*EXERCISE GOAL:* The required answer is each line in the entries below where "will" occurs.

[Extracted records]
==*==

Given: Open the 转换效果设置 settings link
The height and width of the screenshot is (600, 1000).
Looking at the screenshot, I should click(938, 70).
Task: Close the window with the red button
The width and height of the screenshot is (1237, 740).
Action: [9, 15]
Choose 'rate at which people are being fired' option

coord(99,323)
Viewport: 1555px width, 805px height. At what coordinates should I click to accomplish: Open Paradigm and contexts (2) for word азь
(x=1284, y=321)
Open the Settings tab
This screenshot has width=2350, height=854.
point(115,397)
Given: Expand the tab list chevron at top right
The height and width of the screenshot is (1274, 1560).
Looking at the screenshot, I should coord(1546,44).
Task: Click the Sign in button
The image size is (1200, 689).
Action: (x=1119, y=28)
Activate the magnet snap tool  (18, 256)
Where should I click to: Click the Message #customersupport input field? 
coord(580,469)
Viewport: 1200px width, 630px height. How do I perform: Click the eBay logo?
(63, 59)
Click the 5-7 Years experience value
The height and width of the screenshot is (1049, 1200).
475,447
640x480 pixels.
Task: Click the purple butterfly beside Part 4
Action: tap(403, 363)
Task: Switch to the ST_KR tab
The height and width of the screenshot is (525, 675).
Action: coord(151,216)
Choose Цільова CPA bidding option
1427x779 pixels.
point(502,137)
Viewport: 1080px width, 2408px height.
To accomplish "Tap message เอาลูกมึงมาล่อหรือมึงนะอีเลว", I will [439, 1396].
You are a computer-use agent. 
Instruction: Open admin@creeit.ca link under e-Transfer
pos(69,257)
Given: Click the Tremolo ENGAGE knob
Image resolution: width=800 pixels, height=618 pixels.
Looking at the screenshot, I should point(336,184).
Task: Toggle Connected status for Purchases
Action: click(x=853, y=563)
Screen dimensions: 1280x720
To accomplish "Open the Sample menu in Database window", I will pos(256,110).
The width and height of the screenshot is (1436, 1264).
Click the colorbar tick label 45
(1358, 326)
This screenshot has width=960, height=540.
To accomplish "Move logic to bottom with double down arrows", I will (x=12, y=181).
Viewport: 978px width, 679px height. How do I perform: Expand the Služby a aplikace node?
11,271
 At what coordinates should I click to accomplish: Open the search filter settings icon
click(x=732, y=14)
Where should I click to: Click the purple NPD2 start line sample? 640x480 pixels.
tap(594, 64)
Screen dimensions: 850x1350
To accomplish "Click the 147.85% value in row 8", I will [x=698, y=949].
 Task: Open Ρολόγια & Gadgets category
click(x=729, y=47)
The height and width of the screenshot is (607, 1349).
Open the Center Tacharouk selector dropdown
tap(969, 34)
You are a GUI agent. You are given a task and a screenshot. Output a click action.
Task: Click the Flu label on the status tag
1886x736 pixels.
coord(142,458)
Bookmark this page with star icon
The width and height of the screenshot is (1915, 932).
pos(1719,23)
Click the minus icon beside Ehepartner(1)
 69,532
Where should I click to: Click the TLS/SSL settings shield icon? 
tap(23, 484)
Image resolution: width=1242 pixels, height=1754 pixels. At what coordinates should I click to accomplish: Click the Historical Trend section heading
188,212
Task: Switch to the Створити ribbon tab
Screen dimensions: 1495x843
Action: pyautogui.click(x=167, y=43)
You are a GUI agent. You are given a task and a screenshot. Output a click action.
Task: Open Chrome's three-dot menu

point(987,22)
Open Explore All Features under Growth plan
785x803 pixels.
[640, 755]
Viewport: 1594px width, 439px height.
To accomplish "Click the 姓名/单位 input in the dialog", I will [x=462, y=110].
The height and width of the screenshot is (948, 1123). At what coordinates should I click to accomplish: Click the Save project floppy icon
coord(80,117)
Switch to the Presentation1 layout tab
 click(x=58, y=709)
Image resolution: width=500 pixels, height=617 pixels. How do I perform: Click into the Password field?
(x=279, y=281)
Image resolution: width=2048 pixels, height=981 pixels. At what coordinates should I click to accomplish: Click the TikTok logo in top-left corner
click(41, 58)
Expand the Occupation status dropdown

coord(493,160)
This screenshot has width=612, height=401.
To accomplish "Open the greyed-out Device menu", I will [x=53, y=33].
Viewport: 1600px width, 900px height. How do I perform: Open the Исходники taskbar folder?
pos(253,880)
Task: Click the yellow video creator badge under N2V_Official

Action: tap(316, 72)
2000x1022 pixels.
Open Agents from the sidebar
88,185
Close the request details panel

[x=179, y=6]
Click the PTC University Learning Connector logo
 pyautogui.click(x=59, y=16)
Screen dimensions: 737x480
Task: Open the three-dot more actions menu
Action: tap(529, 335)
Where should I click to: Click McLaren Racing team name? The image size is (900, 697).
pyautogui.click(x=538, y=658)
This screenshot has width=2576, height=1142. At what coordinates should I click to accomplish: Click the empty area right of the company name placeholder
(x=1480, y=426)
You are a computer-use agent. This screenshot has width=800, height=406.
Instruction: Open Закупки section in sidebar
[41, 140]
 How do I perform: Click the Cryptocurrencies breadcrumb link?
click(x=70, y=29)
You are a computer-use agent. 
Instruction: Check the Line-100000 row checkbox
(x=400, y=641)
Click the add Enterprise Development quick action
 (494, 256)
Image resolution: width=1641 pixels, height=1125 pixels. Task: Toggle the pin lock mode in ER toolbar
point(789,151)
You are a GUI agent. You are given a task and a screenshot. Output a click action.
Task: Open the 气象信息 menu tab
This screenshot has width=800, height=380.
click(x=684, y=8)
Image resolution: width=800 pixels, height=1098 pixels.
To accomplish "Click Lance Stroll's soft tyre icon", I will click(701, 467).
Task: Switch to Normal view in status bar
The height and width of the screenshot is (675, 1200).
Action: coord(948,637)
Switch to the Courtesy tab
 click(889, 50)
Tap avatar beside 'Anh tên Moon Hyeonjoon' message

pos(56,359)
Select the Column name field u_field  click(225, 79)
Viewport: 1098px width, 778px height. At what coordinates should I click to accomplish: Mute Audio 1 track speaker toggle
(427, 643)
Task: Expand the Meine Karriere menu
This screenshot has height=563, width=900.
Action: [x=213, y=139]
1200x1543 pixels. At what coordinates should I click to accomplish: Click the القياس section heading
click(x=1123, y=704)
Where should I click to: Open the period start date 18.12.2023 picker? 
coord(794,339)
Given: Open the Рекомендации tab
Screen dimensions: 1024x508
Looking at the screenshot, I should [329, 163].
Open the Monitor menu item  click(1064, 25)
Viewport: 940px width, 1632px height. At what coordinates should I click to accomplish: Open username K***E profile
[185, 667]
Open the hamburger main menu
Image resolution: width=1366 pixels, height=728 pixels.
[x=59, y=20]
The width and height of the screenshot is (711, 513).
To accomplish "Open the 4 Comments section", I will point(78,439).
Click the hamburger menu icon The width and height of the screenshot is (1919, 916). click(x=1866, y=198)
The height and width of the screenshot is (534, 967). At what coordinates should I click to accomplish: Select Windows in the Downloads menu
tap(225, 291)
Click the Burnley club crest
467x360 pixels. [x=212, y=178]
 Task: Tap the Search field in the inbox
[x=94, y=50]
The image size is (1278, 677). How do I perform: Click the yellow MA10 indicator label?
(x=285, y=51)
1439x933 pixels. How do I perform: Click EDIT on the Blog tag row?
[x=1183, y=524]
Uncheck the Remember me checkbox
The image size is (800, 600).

==*==

*ANSWER:*
To accomplish "Tap message เอาลูกมึงมาล่อหรือมึงนะอีเลว", I will [439, 1396].
To accomplish "Open the Sample menu in Database window", I will pos(256,110).
To accomplish "Move logic to bottom with double down arrows", I will (x=12, y=181).
To accomplish "Click the 147.85% value in row 8", I will [x=698, y=949].
To accomplish "Click the 姓名/单位 input in the dialog", I will [x=462, y=110].
To accomplish "Open the greyed-out Device menu", I will [x=53, y=33].
To accomplish "Click Lance Stroll's soft tyre icon", I will click(701, 467).
To accomplish "Open the 4 Comments section", I will point(78,439).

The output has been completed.